| GEO World|
| China marks Olympic Games first anniversary|
| Updated at: 1818 PST, Saturday, August 08, 2009|
BEIJING: China marked the first anniversary of the Beijing Olympics on Saturday with its first national sports day that saw up to 34,000 people gather for the world's largest martial arts exercise.
"We have established August 8 as National Fitness Day to fully embody... the government's loving concern for the life and prosperity of the people," Sports Minister Liu Peng said in an address outside the iconic Bird's Nest national stadium.
"This is a vivid reflection of the legacy that the Beijing Olympics has left for the people, the society and our system."
Liu's remarks came as nearly 34,000 people dressed in white silk performed "taiqiquan," or martial arts shadow boxing, in the drizzling rain outside the stadium early Saturday morning.
Ranging in age from seven to 65, the shadow boxers hope to set a Guinness world record for the largest martial arts exercise, organisers said.
A year after the Beijing Olympics, reminders of the Games' physical impact are visible throughout the capital, but so are signs of the many ways in which the event could not change China.
China has a collection of state-of-the-art venues and can also point to the new Olympic subway lines that now transport millions of Beijingers to work.
But there is also the choking smog that has returned to the city, and the dissidents jailed in the past year for speaking out against a government that had promised "tremendous" human rights improvements in bidding for the Games.
"The successful hosting of the Olympic Games is the result of China's social and economic development," Cui Dalin, vice minister of the General Administration of Sports told a foreign news agency.
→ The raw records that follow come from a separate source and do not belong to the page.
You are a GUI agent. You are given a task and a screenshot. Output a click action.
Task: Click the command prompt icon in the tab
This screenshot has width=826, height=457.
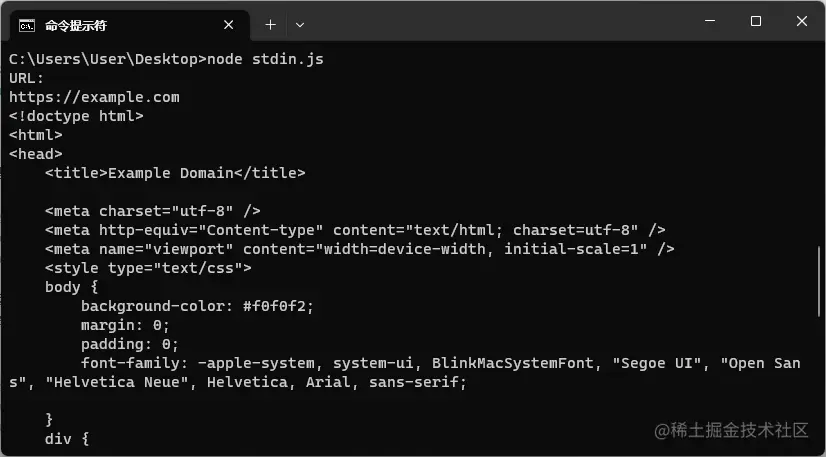[x=27, y=25]
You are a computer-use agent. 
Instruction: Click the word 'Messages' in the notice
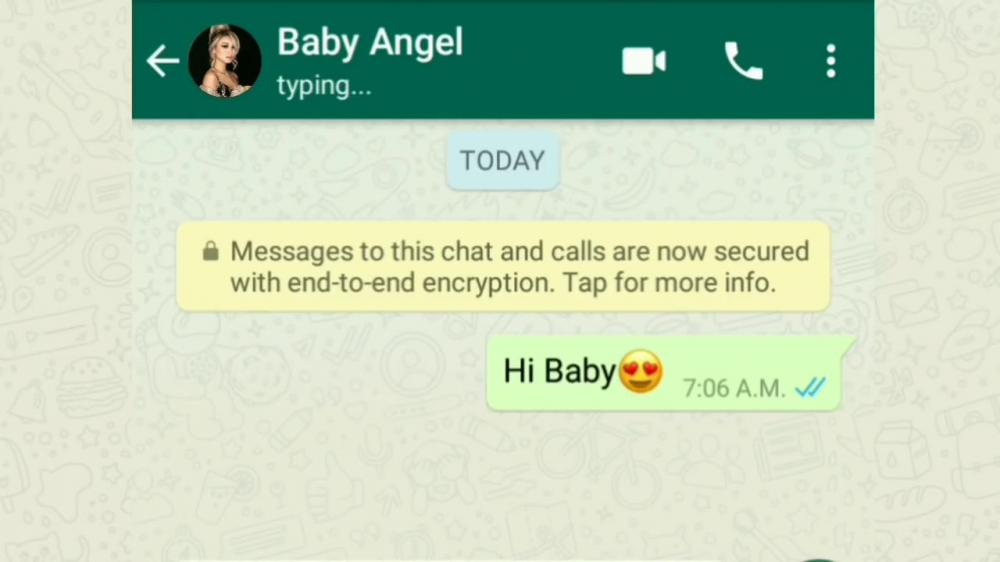[291, 251]
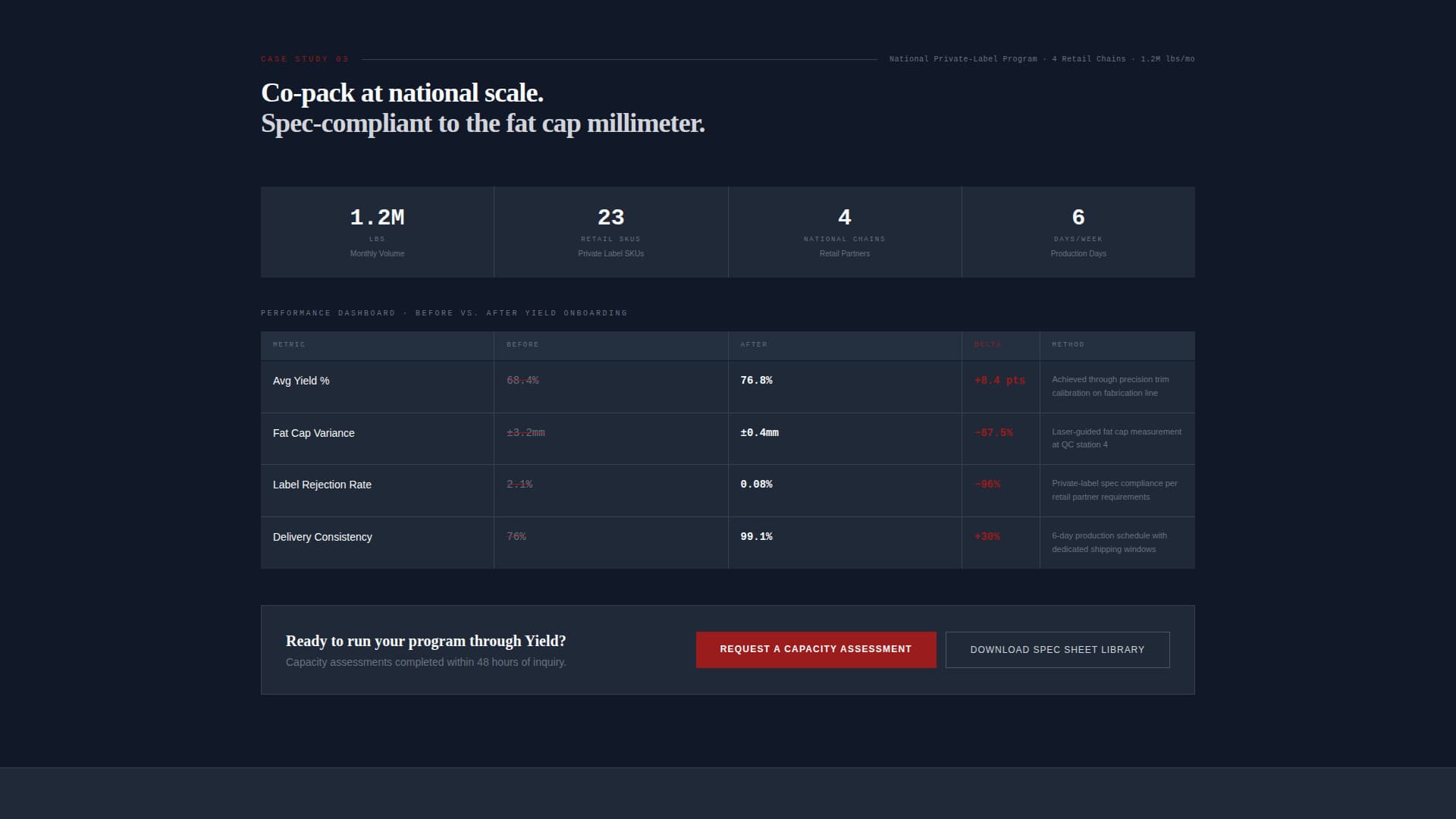Viewport: 1456px width, 819px height.
Task: Open the DOWNLOAD SPEC SHEET LIBRARY link
Action: coord(1057,649)
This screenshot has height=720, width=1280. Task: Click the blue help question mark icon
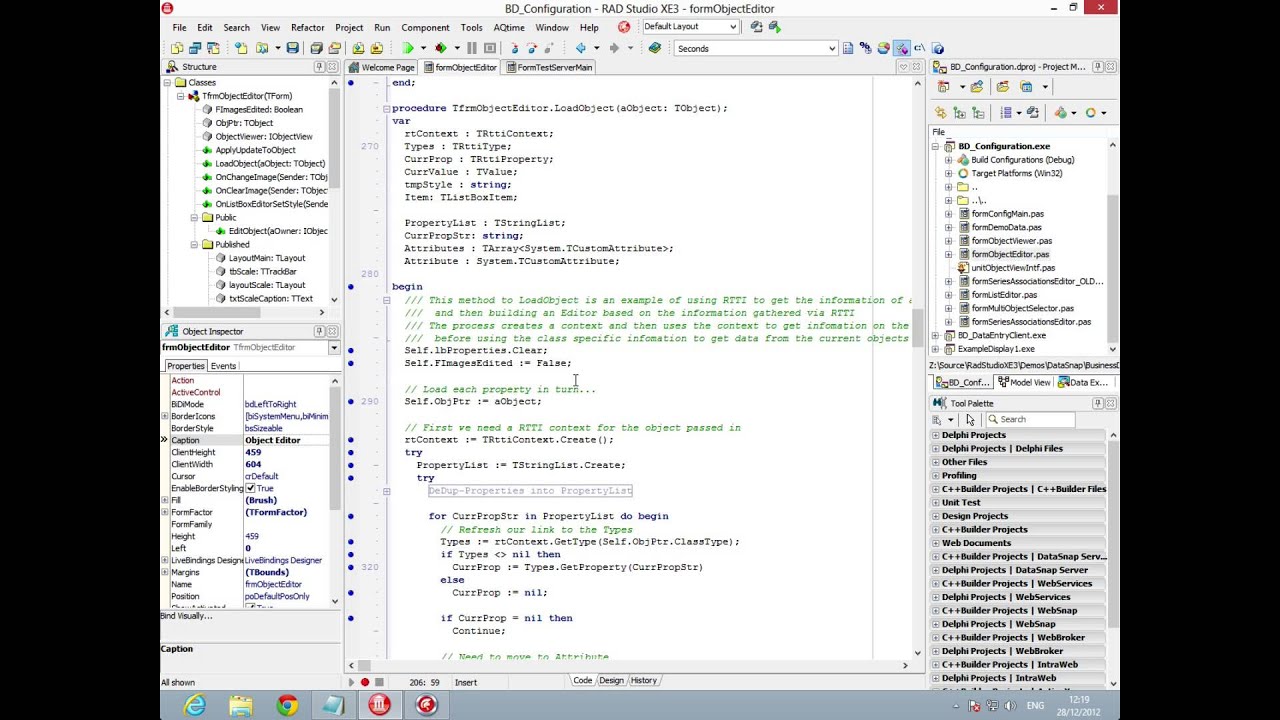click(936, 48)
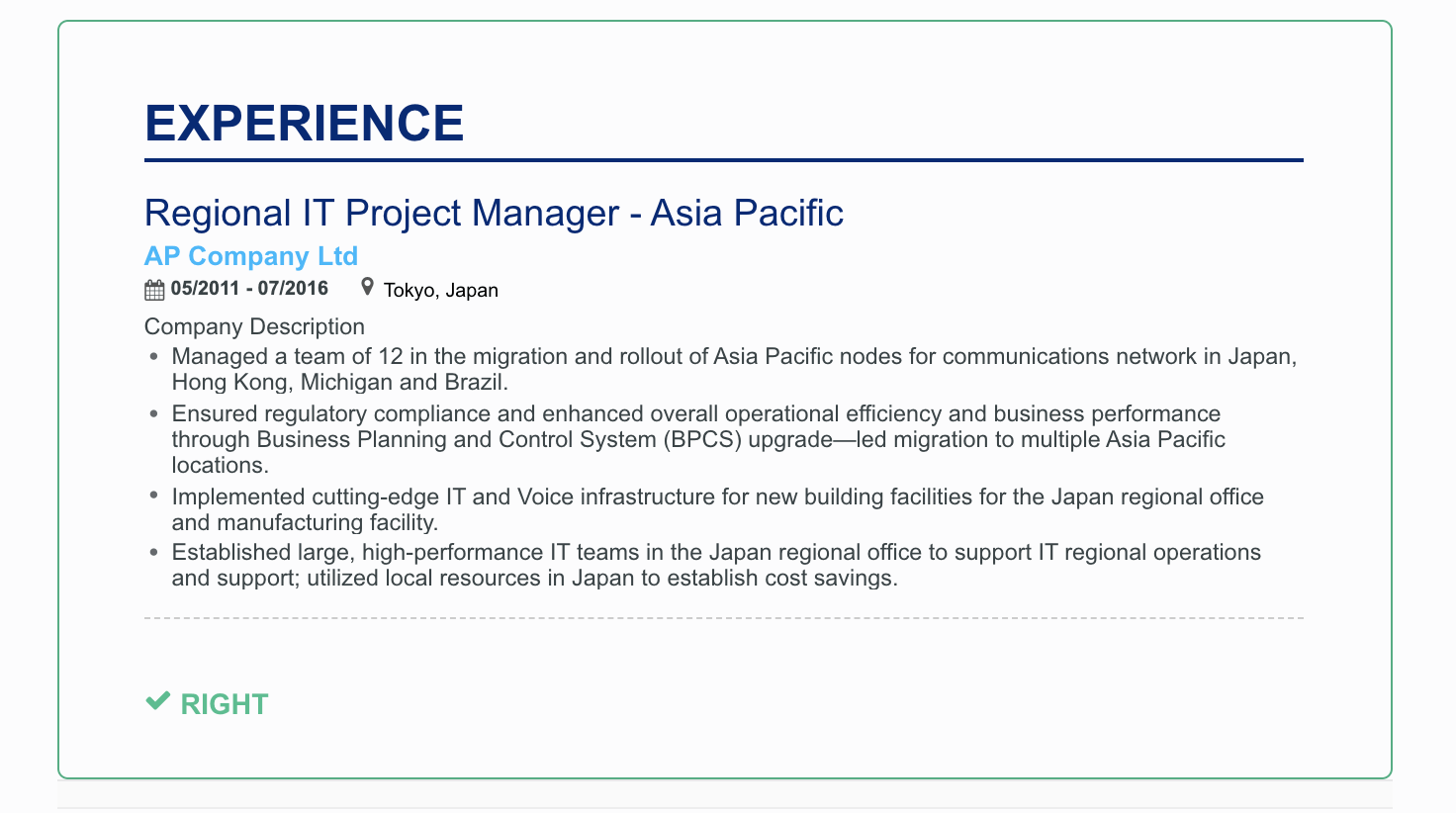The image size is (1456, 813).
Task: Click the location pin icon
Action: pos(367,287)
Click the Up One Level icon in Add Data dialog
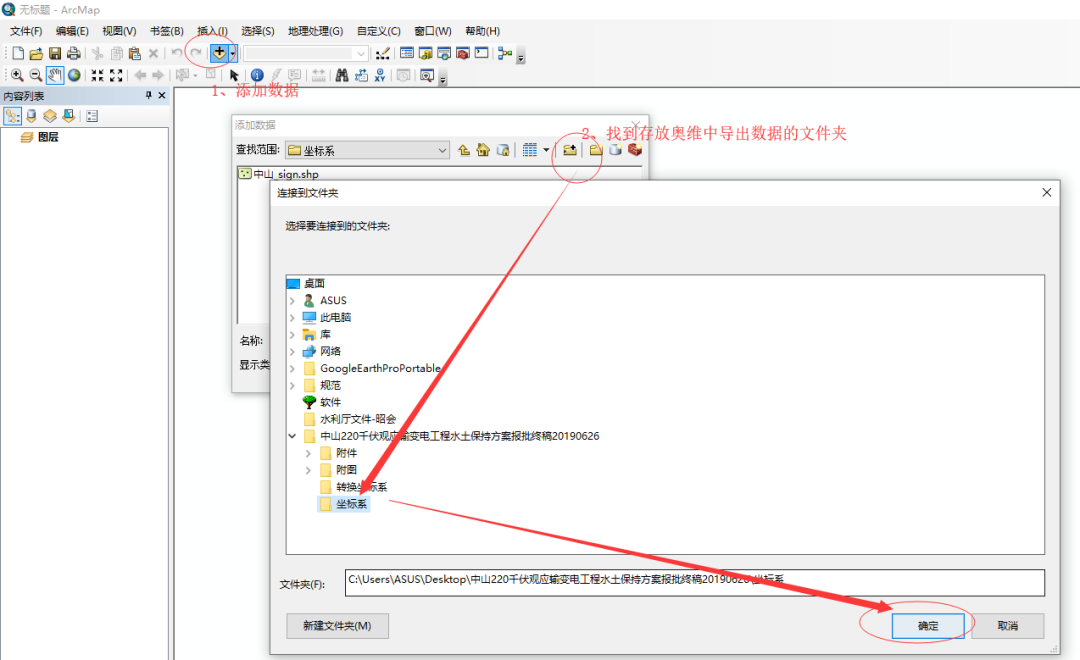1080x660 pixels. pos(464,148)
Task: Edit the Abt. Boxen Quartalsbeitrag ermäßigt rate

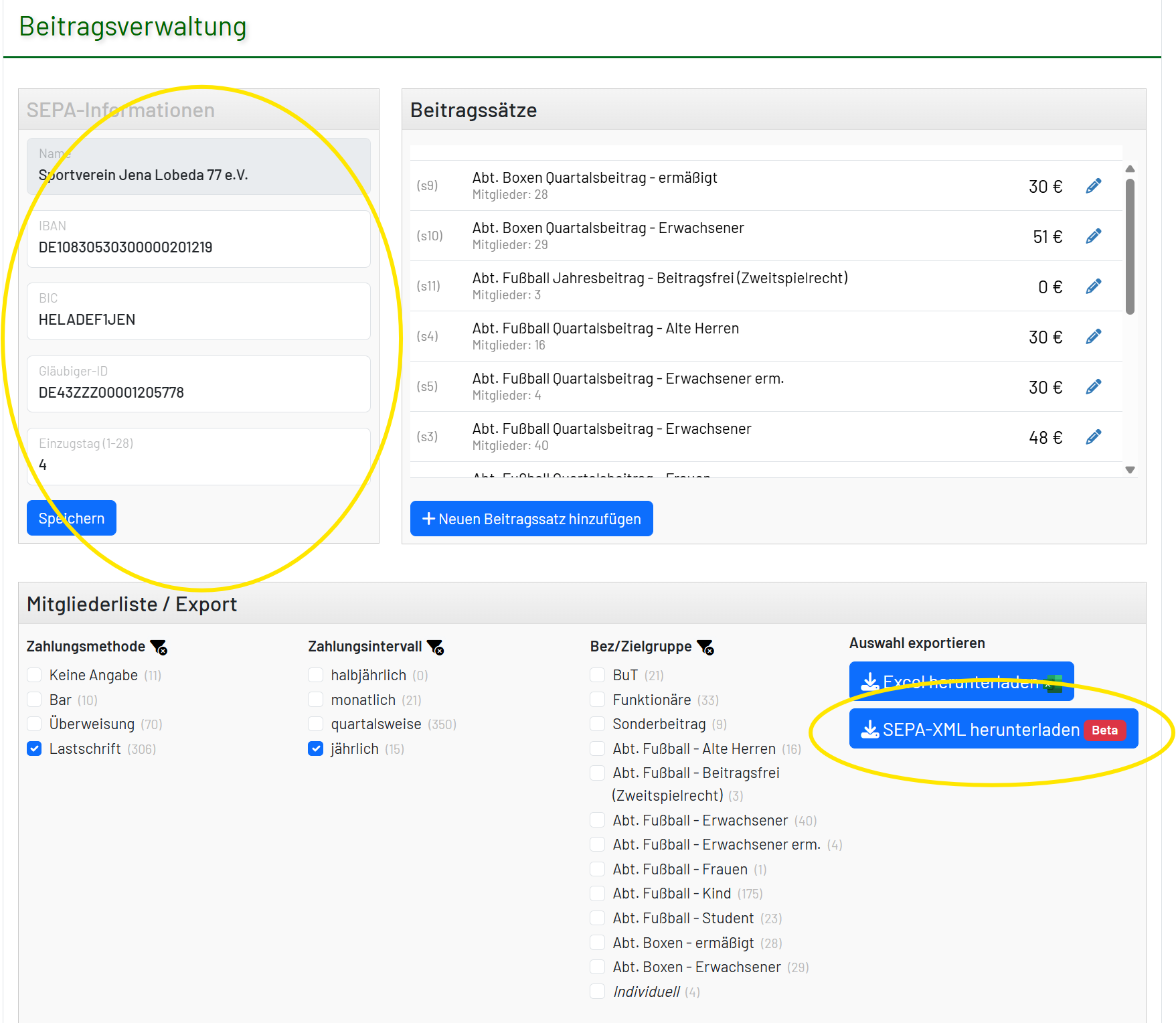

"Without a strong nation we would not have had a successful Beijing Olympics."
Saturday night over 60,000 fans are expected to watch International Milan face rival Lazio in the first sporting event to be held in the Bird's Nest since the paralympics ended in September.
The stadium, made of a lattice of cement and steel, has largely served as a tourist attraction since the Games ended, prompting criticism that many costly Olympic venues are sitting idle and not being used for sporting events.